Ces milliers de langues constituent donc un trésor incalculable de connaissances, 
transmises et appliquées par des populations qui savent partager largement, en leur 
sein, ces corpus et praxis, techniques comme sociales. Elles décrivent un nombre 
considérable de plantes (sauvages ou cultivées), recensées et connues pour leurs 
usages et vertus, ou les conditions de leur reproduction, la faune, les sols (conservés, 
modifiés, exploités dans des conditions parfois extrêmement difficiles, car, avant ou 
après la colonisation, ces populations ont dû s’adapter à des milieux par forcément 
choisis, pas forcément les plus faciles), les eaux (de celles des mers et des mangroves 
aux lacs et rivières, en passant par celles du ruissellement, des inondations 
périodiques et, bien sûr, des différentes précipitations), les modes de vie alimentaire, 
les habitations, la fabrication des vêtements et des outils, ou encore l’organisation 
sociale, généralement horizontale et non hiérarchisée dans ces régions arriérées... 
Sentant venir la fin de nombre de ces groupes humains, car les bulldozers avancent, 
des scientifiques s’empressent actuellement de transcrire, aidés par des sages (ou des 
imprudents) autochtones, quelques unes de ces nombreuses et richissimes taxonomies 
indigènes. Quelques unes sur quelques milliers, on demeure toujours dans la 
démesure des chiffres et des réalités. Et c’est parfois pour livrer ces connaissances à 
des laboratoires universitaires ou commerciaux qui n’ont guère plus de raisons de 
s’embarrasser de scrupules que l’évêque Landa. Le progrès exige bien quelques 
sacrifices supplémentaires.
Une langue indigène, mais à quoi ça rime ? s’étonnait récemment un enseignant 
toulousain, qui apprenait l’existence, dans la patrie de Robespierre, d’un cours de 
tsotsil, langue maya du Chiapas (Mexique)  A [6] .
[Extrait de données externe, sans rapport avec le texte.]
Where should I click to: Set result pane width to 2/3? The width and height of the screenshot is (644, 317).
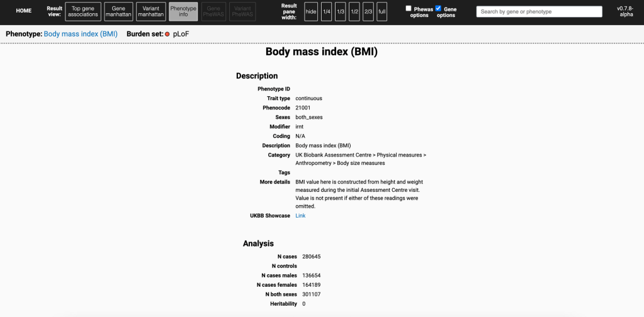click(x=368, y=11)
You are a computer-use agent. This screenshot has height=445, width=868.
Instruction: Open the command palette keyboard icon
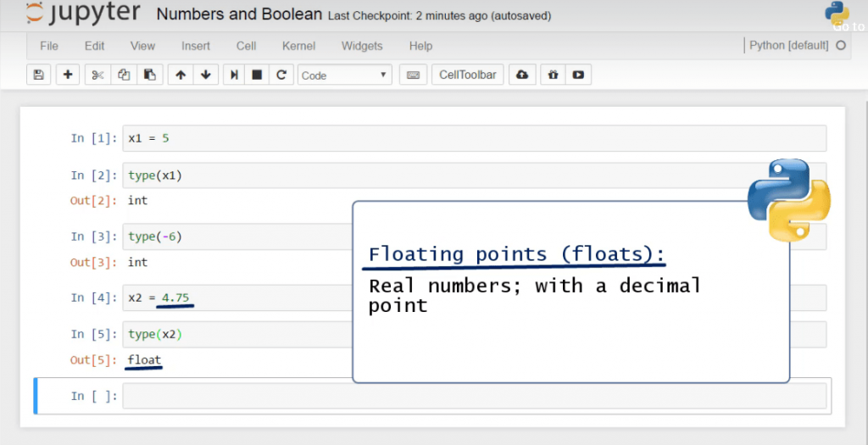coord(413,75)
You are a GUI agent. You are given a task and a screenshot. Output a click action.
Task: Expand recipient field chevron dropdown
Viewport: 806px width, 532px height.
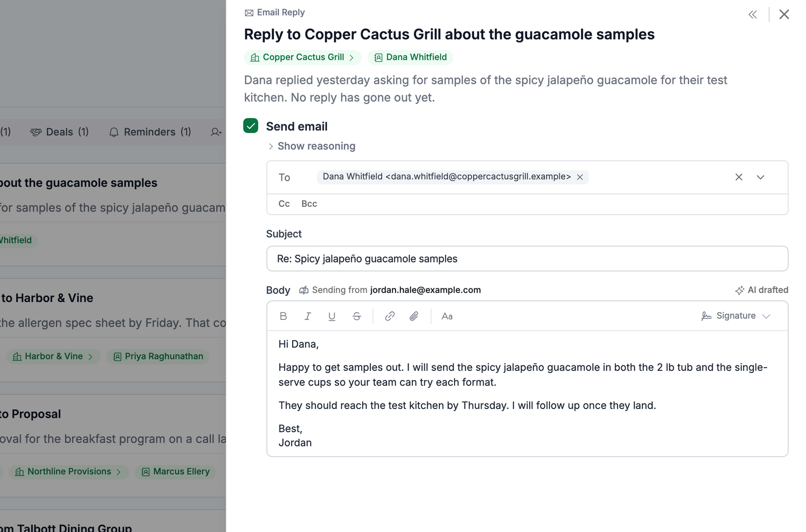pyautogui.click(x=760, y=177)
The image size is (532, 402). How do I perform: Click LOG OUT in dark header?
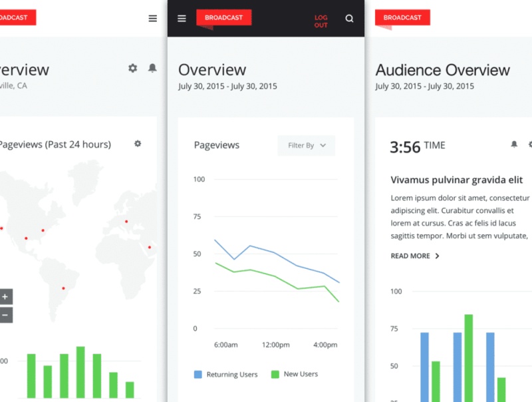(x=321, y=21)
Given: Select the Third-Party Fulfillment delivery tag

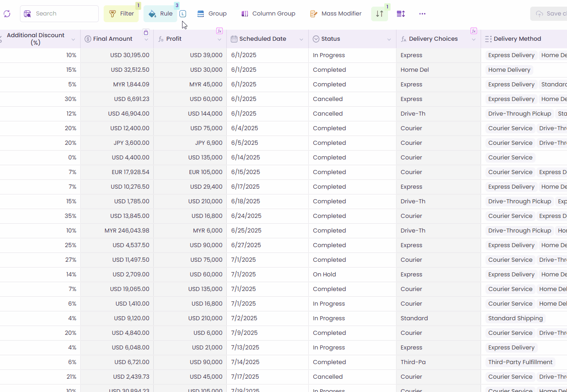Looking at the screenshot, I should point(520,362).
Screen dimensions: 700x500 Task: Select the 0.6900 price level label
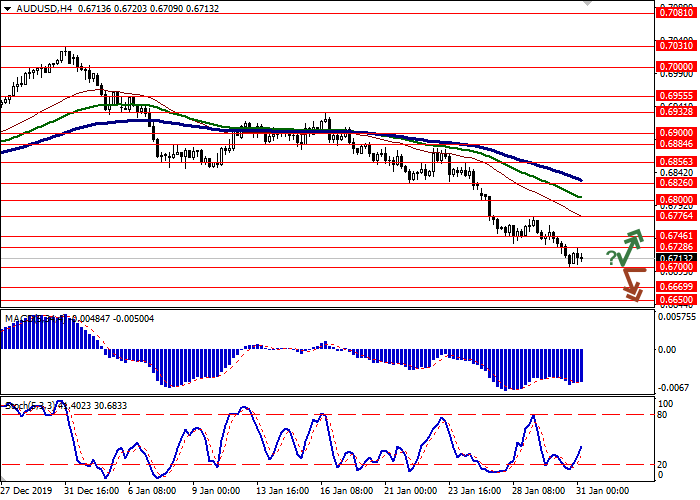675,131
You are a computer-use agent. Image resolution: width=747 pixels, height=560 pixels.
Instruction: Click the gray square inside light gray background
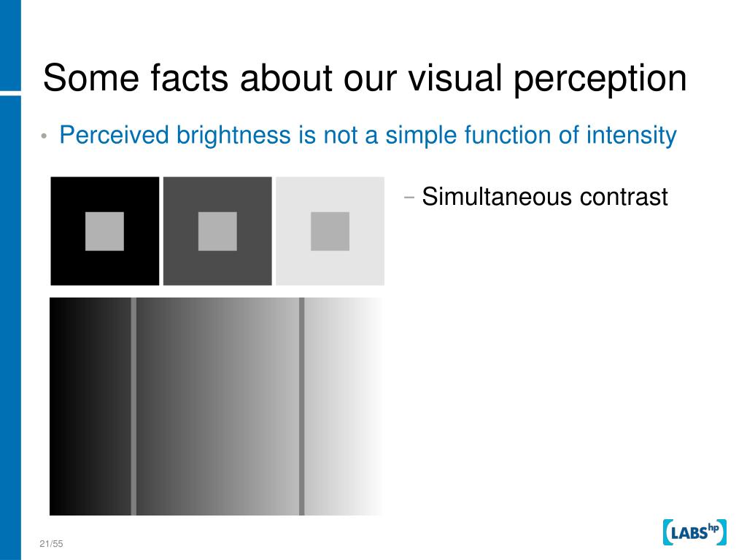click(330, 231)
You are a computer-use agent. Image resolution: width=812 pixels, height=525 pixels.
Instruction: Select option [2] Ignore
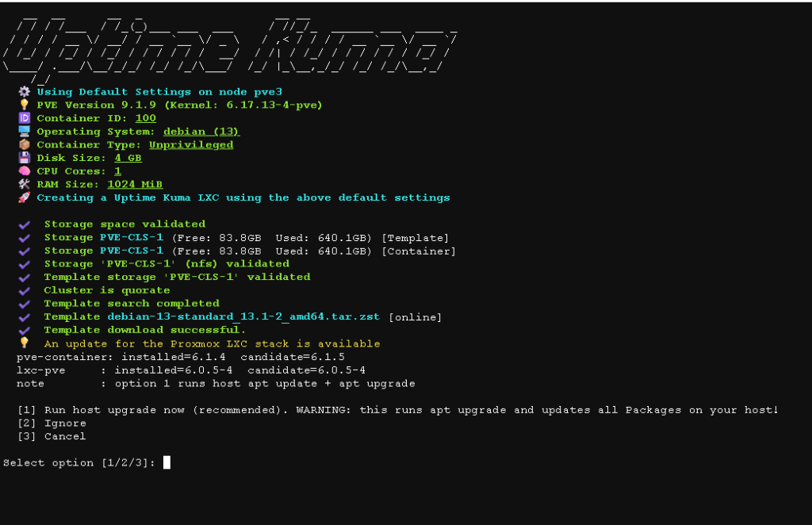(52, 423)
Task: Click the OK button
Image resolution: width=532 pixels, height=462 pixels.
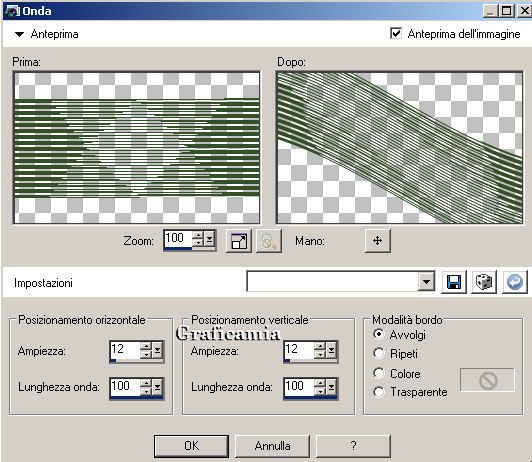Action: point(191,446)
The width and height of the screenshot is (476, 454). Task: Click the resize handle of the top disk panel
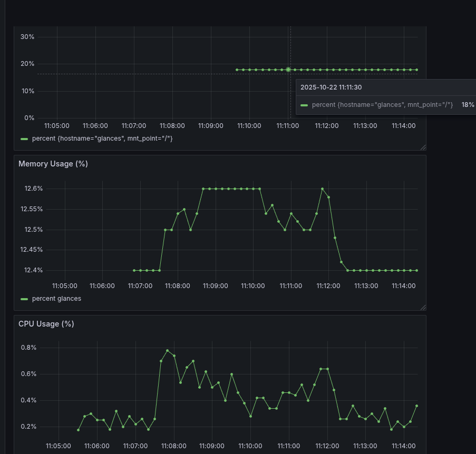pos(423,147)
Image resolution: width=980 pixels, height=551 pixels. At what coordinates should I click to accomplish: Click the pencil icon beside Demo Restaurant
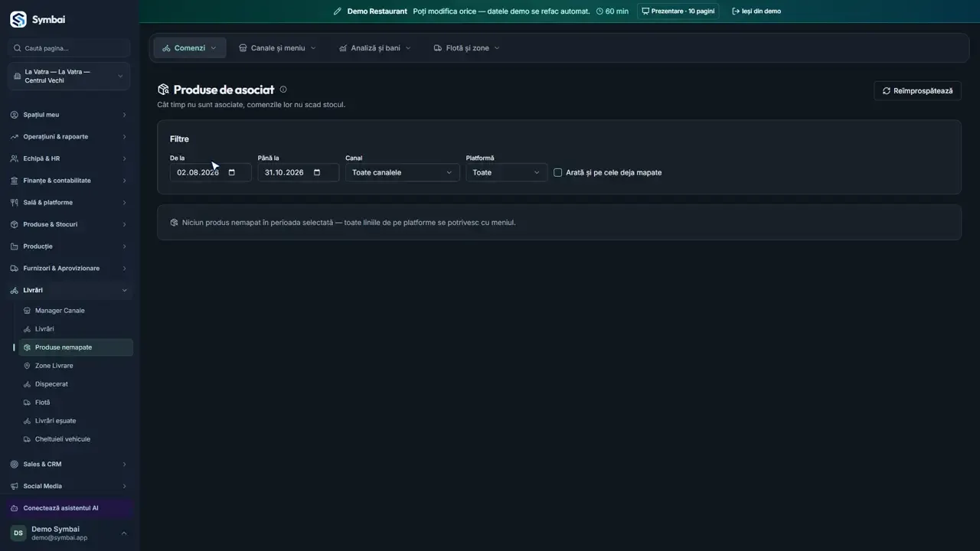[338, 11]
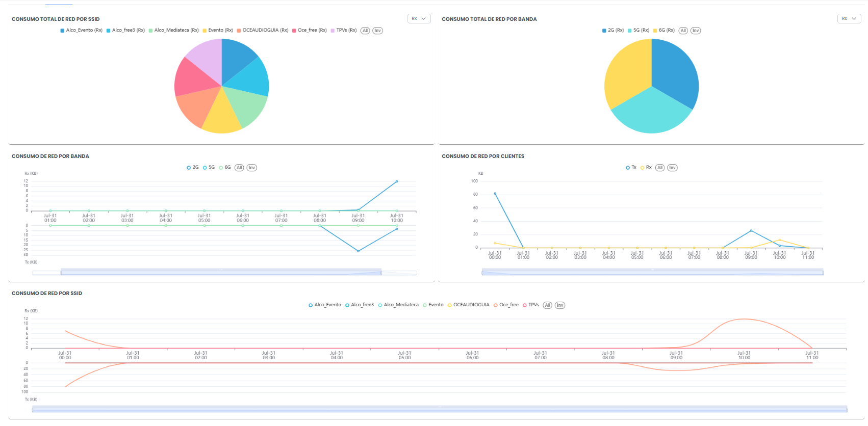This screenshot has width=868, height=426.
Task: Click the zoom slider under clients chart
Action: [652, 273]
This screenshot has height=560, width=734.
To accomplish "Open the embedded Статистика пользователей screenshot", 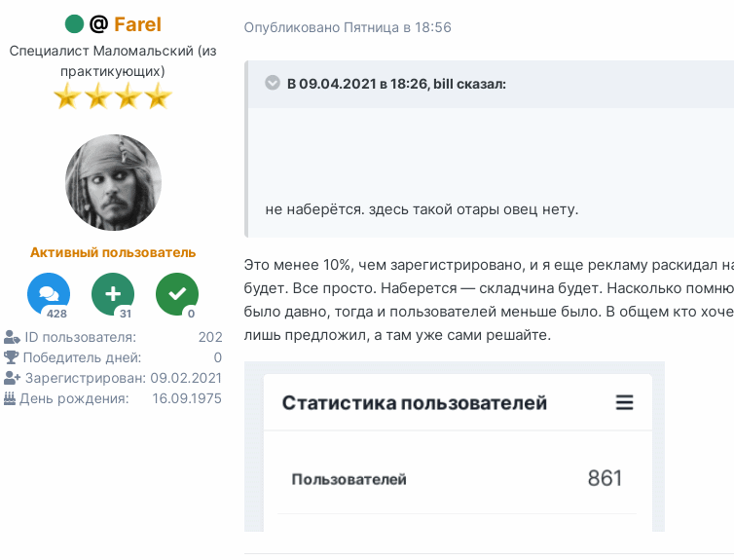I will click(455, 446).
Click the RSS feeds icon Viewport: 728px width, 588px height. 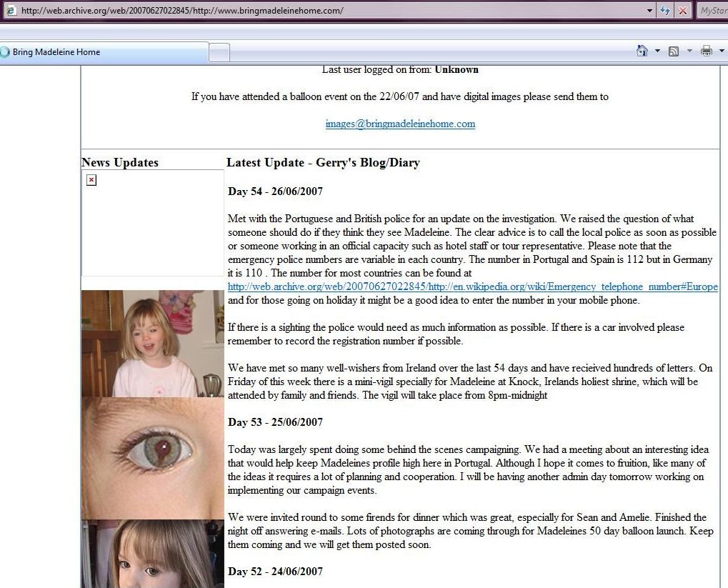[x=673, y=51]
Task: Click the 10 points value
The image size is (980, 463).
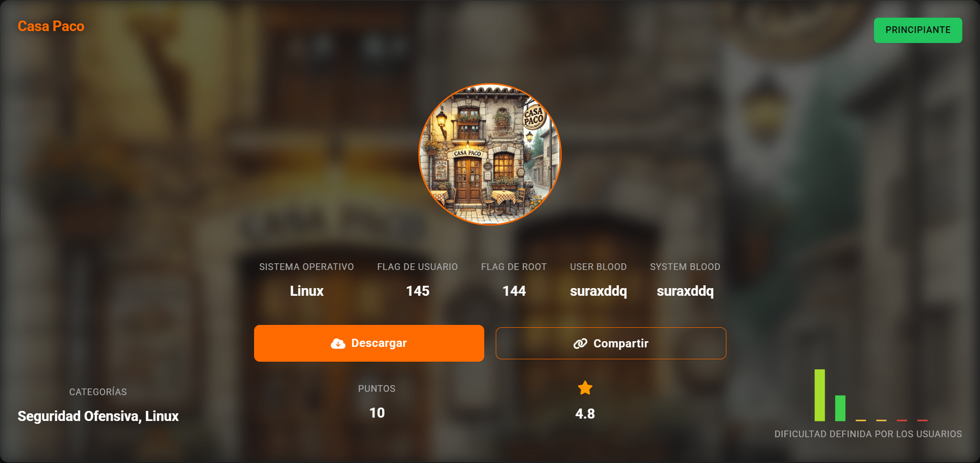Action: [x=377, y=413]
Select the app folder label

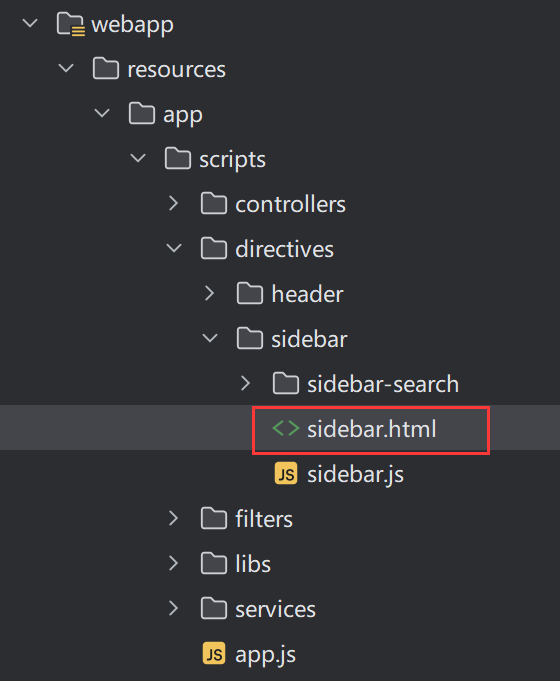point(183,115)
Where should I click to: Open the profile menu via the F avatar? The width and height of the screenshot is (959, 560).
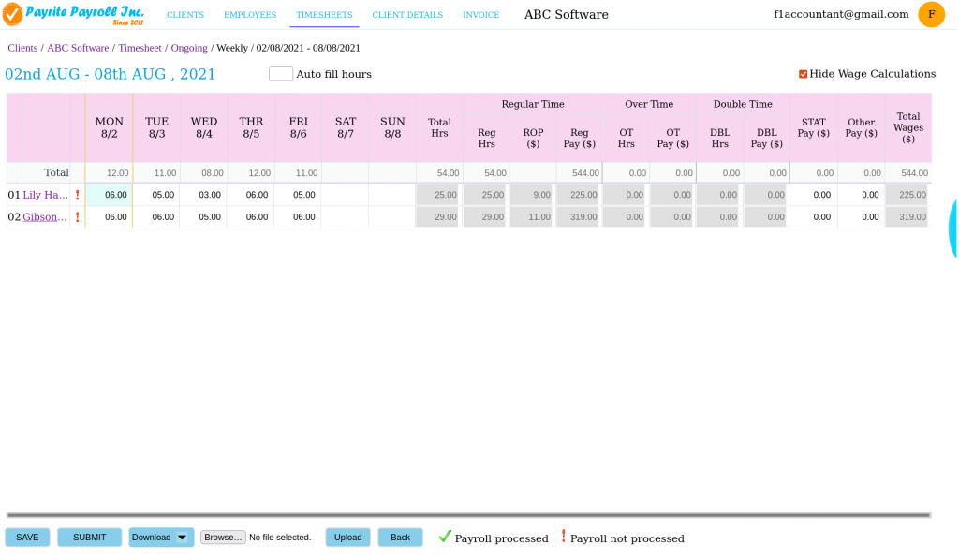pyautogui.click(x=931, y=15)
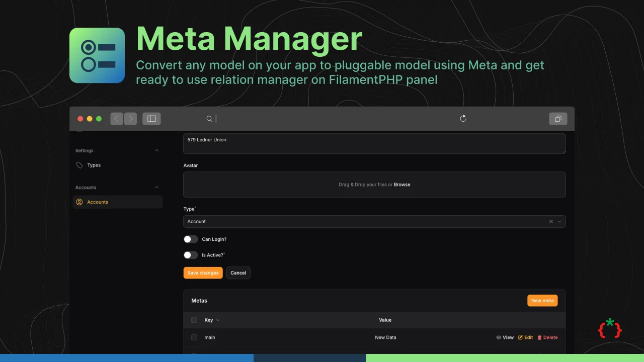Image resolution: width=644 pixels, height=362 pixels.
Task: Collapse the Settings section in the sidebar
Action: (156, 150)
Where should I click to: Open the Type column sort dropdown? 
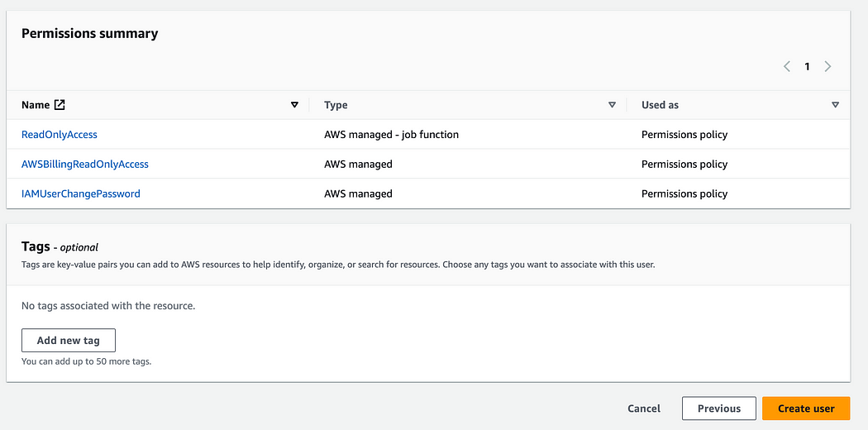[612, 104]
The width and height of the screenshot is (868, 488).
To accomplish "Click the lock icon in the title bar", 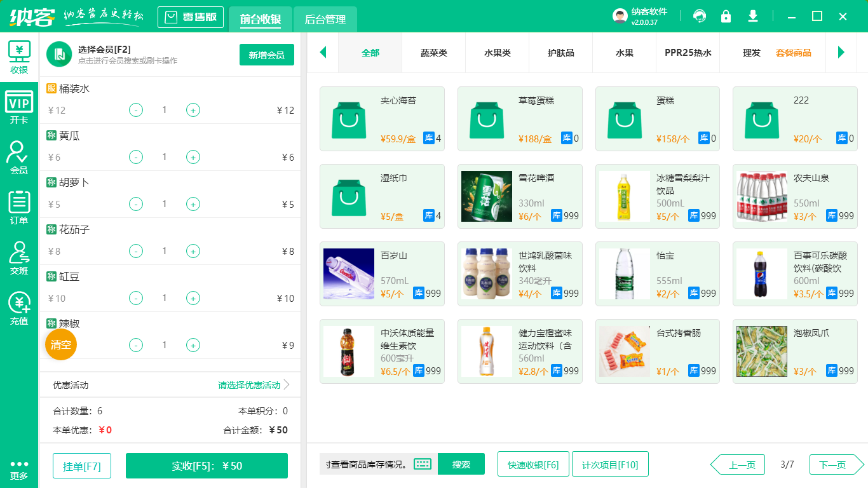I will [726, 16].
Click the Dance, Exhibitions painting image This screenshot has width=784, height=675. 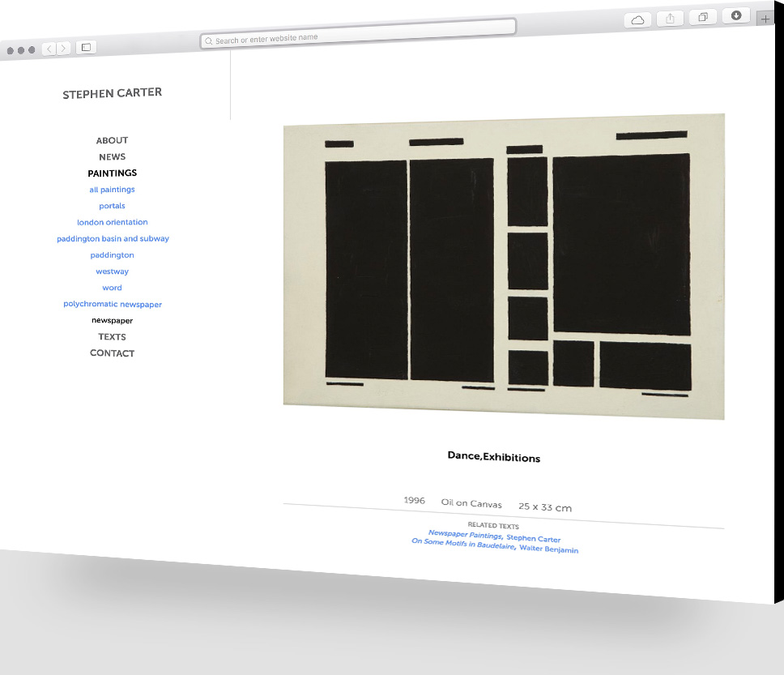(503, 266)
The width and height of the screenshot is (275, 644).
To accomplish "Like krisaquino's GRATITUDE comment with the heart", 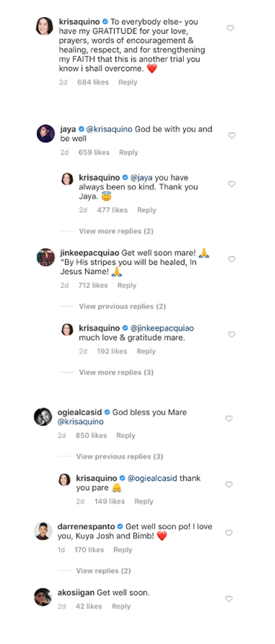I will [230, 28].
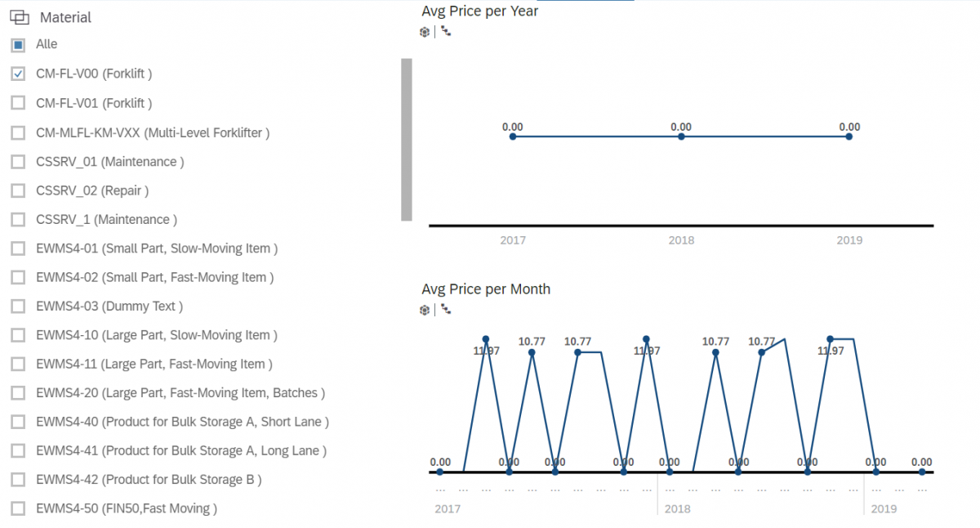Click first 11.97 peak point in monthly chart

tap(486, 338)
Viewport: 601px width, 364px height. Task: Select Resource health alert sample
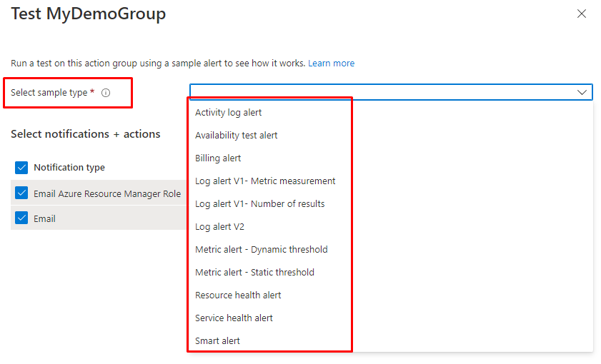[238, 295]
Mu jna’, je ne sais pas. Peut-être qu’elle est simplement belle (nous retiendrons que 
tsotsil rime avec cil, qui se dit là-bas xik’, aile de l’oeil), si éloignée de nos langues 
indo-européennes, mais au moins aussi géniale et logique (une autre logique, bien 
sûr) qu’elles.
Mais surtout, le tsotsil, comme le tseltal, le ch’ol et les autres langues maya et zoque 
du Chiapas, appartient à des communautés [7] décidées à défendre avec acharnement un 
mode de vie, un territoire, une biodiversité qui demeurent parmi les plus riches et les 
plus superbes (on retombe dans la subjectivité, il faudrait certainement aller voir 
ailleurs) sur terre.
Quand l’humanité ne parlera plus que les 100 mots indispensables (dans le monde 
parfait où régnera la machine) de la dernière langue unique, les mots « étonnement » 
et « trop tard » auront disparu depuis longtemps. Mais, s’il reste du pétrole, on 
gardera probablement le mot « bulldozer », si utile, lui, pour un tas de choses. 
On a la mémoire et la culture que l’on se donne.